Tidak dibawa ke arbitrase

Pertanyaan yang juga menjadi perdebatan di permukaan adalah mengapa pemerintah tidak membawa kasus ini ke arbitrase?

“Pemerintah sudah menyatakan siap ke arbitrase jika usaha mengambil 51 persen saham gagal. Tapi yang jadi masalah jika kalah, Indonesia akan kehilangan Freeport untuk selamanya. Sudah begitu kasus pidananya sudah kadaluarsa,” lanjut Mahfud.

Inalum sebelumnya menyayangkan asumsi-asumsi sesat yang beredar di publik seolah-olah pemerintah membeli barangnya sendiri.

“Sangat disayangkan beberapa pengamat tidak membaca data dan KK PTFI sebelumnya tetapi berani membuat analisa bodong dan menyesatkan publik seolah-olah kita membeli tanah air kita sendiri,” ujar Kepala Komunikasi Korporat dan Hubungan Antar Lembaga Inalum Rendi A Witular melalui pesan tertulis yang diterima Kompas.com, Rabu (26/12/2018).

Rendi juga menjelaskan jalur arbitrase akan berdampak pada operasional PTFI yang akan dikurangi atau bahkan dihentikan.

Hal itu akan berakibat pada runtuhnya terowongan bawah tanah sehingga biaya untuk memperbaikinya bisa lebih mahal dari harga divestasi.
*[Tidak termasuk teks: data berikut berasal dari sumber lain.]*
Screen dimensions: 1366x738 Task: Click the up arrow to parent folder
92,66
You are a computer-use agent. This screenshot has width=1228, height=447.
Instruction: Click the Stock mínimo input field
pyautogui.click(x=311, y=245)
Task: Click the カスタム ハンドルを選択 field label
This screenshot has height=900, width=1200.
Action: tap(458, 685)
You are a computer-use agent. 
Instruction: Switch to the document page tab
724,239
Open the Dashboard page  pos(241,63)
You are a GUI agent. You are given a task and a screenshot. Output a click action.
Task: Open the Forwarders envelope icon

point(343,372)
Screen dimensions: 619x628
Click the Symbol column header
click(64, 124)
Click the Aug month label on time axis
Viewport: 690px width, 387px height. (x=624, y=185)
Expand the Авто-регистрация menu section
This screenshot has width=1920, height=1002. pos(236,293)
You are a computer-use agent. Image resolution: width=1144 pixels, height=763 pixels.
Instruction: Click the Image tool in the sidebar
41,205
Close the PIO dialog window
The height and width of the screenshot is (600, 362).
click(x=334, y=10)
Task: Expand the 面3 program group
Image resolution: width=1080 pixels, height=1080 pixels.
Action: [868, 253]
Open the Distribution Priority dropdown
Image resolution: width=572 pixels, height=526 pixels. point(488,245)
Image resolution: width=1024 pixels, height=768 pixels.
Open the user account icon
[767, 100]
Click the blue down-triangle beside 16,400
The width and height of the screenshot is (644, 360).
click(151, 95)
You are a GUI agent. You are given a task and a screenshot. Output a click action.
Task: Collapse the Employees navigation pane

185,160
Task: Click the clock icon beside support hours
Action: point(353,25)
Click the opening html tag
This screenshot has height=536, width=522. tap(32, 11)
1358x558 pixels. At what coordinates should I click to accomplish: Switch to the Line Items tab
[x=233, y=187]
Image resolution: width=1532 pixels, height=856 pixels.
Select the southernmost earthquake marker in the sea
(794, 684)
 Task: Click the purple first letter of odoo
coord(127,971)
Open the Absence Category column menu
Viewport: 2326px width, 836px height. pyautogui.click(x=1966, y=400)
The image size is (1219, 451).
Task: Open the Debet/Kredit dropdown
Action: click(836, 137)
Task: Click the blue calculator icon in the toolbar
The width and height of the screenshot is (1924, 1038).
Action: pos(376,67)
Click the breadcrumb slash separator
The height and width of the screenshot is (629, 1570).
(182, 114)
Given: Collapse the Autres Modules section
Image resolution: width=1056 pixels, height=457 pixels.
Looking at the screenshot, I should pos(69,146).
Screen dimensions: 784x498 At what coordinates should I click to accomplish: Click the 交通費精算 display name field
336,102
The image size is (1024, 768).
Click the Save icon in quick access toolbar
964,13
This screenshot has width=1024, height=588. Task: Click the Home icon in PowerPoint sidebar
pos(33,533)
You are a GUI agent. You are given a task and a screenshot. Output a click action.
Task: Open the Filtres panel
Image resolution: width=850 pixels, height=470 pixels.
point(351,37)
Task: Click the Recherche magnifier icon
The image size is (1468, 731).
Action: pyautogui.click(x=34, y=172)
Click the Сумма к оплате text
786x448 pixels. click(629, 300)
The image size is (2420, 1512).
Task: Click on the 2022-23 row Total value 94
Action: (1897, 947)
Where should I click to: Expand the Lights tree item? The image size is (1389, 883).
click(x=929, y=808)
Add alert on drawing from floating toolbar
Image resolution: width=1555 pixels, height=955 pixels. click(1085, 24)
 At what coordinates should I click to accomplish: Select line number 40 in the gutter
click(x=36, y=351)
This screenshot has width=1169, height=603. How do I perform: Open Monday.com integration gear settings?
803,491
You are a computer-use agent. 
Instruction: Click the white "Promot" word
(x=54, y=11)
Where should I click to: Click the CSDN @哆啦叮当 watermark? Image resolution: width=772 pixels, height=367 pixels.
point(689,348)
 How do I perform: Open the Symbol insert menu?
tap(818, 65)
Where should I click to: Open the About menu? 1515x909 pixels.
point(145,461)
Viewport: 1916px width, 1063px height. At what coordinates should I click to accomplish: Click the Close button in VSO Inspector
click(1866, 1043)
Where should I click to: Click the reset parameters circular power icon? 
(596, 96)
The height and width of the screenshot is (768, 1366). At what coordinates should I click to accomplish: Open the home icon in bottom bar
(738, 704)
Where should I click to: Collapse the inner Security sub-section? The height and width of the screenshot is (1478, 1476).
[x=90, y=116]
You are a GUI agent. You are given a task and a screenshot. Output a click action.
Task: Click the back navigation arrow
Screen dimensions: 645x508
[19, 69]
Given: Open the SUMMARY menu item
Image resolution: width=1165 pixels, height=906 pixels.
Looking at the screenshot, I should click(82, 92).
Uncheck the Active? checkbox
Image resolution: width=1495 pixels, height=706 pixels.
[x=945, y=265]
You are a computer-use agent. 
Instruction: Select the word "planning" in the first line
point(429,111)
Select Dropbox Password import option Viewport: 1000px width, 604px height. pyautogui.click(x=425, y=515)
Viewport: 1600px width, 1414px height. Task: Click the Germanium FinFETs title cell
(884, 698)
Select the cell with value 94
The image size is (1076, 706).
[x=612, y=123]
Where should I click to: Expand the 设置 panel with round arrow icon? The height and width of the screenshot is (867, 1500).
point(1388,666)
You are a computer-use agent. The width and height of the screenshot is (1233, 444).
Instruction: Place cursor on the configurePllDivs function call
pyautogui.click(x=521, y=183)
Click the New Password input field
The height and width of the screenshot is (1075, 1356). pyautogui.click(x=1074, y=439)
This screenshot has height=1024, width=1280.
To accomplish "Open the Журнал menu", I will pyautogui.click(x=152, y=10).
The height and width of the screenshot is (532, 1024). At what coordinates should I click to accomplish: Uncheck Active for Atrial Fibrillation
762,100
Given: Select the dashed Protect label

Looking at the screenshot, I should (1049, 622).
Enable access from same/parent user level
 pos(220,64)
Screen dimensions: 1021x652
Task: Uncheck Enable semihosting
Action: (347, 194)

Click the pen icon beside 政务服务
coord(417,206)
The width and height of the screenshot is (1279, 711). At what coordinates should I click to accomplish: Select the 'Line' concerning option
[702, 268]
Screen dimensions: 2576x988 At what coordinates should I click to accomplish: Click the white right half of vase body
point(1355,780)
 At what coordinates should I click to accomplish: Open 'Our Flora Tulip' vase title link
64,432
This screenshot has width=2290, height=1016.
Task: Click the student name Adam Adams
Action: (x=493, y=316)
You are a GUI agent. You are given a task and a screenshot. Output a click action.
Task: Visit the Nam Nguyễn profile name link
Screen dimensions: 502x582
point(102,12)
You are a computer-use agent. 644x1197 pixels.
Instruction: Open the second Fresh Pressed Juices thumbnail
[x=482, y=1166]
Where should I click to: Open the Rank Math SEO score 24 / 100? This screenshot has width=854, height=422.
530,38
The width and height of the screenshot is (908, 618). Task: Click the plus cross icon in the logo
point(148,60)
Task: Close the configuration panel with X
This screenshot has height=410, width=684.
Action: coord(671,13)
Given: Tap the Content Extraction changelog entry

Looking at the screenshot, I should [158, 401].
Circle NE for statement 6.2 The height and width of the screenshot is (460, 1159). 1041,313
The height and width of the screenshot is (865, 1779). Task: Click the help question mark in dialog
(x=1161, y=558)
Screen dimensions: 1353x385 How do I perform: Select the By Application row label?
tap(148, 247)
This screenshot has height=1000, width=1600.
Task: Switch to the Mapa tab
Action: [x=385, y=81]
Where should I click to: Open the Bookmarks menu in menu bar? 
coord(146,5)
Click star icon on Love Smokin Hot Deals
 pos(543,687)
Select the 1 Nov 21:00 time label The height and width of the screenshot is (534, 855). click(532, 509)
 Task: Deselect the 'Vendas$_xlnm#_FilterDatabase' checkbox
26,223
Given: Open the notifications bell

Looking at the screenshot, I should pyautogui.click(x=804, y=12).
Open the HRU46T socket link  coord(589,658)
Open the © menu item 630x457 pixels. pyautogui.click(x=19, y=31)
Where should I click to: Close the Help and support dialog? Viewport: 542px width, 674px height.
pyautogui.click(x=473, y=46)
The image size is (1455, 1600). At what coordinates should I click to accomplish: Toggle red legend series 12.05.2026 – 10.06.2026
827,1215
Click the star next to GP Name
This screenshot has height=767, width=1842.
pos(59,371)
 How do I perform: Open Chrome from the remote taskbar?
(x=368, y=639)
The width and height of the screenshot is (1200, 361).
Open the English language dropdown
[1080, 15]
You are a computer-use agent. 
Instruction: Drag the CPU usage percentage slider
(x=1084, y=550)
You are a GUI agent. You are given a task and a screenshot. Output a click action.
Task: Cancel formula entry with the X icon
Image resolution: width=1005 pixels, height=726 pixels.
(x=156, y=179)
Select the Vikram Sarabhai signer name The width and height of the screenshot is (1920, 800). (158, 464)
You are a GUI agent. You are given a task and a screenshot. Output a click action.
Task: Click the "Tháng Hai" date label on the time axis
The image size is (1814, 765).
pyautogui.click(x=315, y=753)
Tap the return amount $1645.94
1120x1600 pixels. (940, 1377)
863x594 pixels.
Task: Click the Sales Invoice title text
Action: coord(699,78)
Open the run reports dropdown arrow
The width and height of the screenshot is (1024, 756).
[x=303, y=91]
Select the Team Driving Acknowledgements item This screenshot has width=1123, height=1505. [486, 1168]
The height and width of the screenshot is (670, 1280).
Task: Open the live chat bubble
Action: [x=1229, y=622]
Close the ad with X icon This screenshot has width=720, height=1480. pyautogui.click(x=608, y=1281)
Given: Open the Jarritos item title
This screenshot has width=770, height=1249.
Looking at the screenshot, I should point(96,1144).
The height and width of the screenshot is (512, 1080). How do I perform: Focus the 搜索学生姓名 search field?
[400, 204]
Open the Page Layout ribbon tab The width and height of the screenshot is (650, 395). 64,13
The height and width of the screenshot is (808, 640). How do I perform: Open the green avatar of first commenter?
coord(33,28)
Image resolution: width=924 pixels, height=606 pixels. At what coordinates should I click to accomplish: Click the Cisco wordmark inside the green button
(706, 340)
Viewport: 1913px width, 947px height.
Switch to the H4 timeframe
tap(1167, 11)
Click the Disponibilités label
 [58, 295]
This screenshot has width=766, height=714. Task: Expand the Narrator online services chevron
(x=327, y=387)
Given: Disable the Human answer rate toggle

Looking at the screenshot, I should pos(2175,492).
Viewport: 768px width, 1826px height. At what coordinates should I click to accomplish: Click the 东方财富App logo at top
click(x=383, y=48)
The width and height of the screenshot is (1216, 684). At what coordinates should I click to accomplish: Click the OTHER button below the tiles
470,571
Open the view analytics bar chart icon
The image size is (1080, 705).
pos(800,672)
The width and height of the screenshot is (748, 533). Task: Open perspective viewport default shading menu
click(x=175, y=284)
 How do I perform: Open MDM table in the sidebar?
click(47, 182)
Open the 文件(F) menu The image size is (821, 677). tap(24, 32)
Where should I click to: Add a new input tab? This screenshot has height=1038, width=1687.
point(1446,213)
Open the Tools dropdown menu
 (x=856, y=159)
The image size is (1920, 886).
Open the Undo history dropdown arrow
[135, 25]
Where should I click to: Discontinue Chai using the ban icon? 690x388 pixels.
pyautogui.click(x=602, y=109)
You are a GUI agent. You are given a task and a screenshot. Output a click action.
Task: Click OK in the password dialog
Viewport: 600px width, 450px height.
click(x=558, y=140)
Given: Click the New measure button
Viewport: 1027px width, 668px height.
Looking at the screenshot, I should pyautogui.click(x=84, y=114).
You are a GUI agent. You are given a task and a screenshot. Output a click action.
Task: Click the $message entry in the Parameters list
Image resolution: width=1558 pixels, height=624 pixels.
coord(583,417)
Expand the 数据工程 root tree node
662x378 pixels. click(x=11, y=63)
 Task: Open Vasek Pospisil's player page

Perlu diketahui, tambang Grasberg adalah jalur yang terumit di dunia.

Dampak kedua adalah ekonomi Mimika akan terhenti karena sekitar 90 persen ekonomi mereka digerakkan oleh kegiatan PTFI.

Kemudian, tidak ada jaminan pula Indonesia dapat menang di arbitrase yang sidangnya dapat berlangsung bertahun-tahun. Jika kalah, pemerintah juga akan diwajibkan membayar ganti rugi jauh lebih besar dari harga divestasi.

Rendi menyebutkan bahwa pada KK tidak ada pasal yang mengatakan jika kontrak berakhir, pemerintah bisa mendapatkan PTFI dan tambang Grasberg secara gratis.

“KK PTFI tidak sama dengan kontrak yang berlaku di sektor minyak dan gas dimana jika kontrak berakhir langsung dimiliki oleh pemerintah,” tambahnya.